Bologna according to WIKI The purpose of the Bologna Process (or Bologna Accords) is to create the European higher education area by making academic degree standards and quality assurance standards more comparable and compatible throughout Europe, in particular under the Lisbon Recognition Convention. It is named after the place it was proposed, the University of Bologna in the Italian city of Bologna, with the signing in 1999 of the Bologna declaration by Ministers of Education from 29 European countries. This was opened up to other countries signatory to the European Cultural Convention of the Council of Europe; further governmental meetings have been held in Prague (2001), Berlin (2003), Bergen (2005), London (2007) and Leuven (2009).

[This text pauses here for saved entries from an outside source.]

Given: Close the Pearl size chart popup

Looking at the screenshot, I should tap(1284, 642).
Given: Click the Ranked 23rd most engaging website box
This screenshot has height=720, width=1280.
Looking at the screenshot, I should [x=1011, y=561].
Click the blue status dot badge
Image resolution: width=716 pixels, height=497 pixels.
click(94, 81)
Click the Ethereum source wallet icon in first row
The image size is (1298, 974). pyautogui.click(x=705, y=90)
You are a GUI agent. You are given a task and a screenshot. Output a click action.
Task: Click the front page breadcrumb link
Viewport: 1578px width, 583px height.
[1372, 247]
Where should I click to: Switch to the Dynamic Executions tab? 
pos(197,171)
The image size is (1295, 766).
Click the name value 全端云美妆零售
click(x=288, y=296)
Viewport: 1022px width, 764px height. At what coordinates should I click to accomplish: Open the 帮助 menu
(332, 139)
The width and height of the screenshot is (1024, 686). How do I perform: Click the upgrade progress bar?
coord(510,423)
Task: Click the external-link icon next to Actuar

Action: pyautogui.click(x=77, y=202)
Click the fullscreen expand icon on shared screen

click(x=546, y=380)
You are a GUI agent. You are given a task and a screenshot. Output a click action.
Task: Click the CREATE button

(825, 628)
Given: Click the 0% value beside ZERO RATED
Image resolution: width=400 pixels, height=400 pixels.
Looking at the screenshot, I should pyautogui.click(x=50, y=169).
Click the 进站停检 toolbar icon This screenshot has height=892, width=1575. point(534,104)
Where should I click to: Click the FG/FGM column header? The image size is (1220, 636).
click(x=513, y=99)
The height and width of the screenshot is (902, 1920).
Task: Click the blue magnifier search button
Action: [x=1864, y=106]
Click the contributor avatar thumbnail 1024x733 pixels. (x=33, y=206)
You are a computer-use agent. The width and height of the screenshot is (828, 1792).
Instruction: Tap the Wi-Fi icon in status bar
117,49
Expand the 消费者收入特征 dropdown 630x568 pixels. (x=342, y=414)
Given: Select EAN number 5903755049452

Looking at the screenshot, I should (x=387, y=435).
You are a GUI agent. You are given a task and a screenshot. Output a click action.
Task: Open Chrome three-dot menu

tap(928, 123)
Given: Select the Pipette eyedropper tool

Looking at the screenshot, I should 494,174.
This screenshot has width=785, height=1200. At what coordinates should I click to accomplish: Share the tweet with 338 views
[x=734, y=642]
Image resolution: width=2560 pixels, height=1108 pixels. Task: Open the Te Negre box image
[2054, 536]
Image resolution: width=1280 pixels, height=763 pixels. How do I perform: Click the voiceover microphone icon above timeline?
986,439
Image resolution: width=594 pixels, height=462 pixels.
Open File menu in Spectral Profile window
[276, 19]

Student motivation, last but not least, might be an issue closely related to the quality, added value and social recognition of such a long term study experience aboard. How much care does Europe take of its international students in terms of practical, non-discrimination, equal right and legal (such as visa) issues? International student mobility and exchange organizations (as ESN, AEGEE and others) have contributed to identify the main social challenges and started to address them under the students for students idea, but is this seen as a priority on the national education agendas? Another comment on the language teaching and student pre-exchange preparation, as motivation is somehow also about the confidence of being able to find ones way in a new environment. European Commission has set the aim high at 20% of student mobility by 2020. Discussing mobility of 2020 with an ESU colleague during a meeting of the European Youth Forum in Torino, we came across an issue that we do not even have a common measure system for mobility – countries define and count it according to their statistical abilities and preferences. Believing in more quality and accessibility of international student mobility, I am curios, whether the EC, Bologna participating countries and higher education institutions will manage to make mobility a rule rather than an exception, and looking back from 2020 we will be able tell it as a success story for the rest of the world.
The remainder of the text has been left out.